I slept in later than usual this morning, and when I got up my muscles were sore. An honest soreness, from my workouts of the last two days. I can tell the difference between "good pain" and "bad pain", having experienced both during my marathon training eight years ago. I can tell you, I never want to experience the five weeks of knee pain I did after my last long run of 18 miles. Not being able to sit down without tears in my eyes for weeks is not something I need to do to prove my athletic prowess. Yes, I could have prevented the worst of it with more stretching, but the truth is that nothing other than ego made me want to complete a marathon, which is an impressive feat but really an arbitrary distance. I really hope that I can limit myself to runs lasting no more than an hour this time around, because every time I try to go longer I end up frustrated or injured. At least I did finish a half-marathon back in 2000, so I proved that I can cover a distance that I'd previously thought impossible.
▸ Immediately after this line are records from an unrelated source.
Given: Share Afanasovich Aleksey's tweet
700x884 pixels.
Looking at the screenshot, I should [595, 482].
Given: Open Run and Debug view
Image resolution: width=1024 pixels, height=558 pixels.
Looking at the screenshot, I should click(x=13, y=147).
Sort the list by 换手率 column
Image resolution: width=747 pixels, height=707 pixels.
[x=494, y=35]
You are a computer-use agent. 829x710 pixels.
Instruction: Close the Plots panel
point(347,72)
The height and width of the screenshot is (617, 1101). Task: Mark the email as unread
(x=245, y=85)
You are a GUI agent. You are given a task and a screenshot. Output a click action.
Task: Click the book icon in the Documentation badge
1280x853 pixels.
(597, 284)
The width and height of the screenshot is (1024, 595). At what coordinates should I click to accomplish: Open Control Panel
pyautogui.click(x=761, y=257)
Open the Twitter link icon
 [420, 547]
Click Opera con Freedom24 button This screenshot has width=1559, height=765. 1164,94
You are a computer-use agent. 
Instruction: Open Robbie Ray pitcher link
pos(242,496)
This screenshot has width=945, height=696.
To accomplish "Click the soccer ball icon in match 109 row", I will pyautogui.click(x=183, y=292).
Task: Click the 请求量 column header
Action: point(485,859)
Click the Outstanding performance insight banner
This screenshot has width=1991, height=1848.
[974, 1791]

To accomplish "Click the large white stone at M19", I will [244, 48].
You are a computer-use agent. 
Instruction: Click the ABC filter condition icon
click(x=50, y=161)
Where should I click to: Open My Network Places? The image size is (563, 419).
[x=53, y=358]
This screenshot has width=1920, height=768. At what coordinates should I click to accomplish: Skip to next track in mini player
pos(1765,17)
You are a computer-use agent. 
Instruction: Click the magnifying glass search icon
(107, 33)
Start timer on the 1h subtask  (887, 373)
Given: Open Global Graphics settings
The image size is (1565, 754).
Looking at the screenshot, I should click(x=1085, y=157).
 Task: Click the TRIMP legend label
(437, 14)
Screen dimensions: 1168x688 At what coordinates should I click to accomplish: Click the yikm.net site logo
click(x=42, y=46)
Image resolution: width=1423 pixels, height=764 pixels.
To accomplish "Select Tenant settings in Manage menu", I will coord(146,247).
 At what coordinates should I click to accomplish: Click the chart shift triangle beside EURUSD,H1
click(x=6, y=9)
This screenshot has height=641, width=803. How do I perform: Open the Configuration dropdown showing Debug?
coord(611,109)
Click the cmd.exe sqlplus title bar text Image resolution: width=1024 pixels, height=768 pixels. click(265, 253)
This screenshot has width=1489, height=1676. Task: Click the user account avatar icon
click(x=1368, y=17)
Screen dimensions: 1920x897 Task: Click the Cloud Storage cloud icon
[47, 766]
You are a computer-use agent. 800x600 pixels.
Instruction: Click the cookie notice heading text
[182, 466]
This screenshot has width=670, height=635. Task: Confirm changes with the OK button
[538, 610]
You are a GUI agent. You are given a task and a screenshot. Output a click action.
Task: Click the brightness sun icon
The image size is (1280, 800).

So as soon as I got up today I did another round of those functional exercises. The abdominal crunches really kill me; I've been totally neglecting that area of my body for most of my life. But strengthening my core is very important.
If I accomplish nothing else during my time away from work, I want to be able to say that I truly got fit, which is more than just a number on the scale. All those miles of walking on hilly San Francisco streets gave a false sense of accomplishment; once I was used to the effort, it no longer challenged me. I need to go outside of my comfort zone to get real results.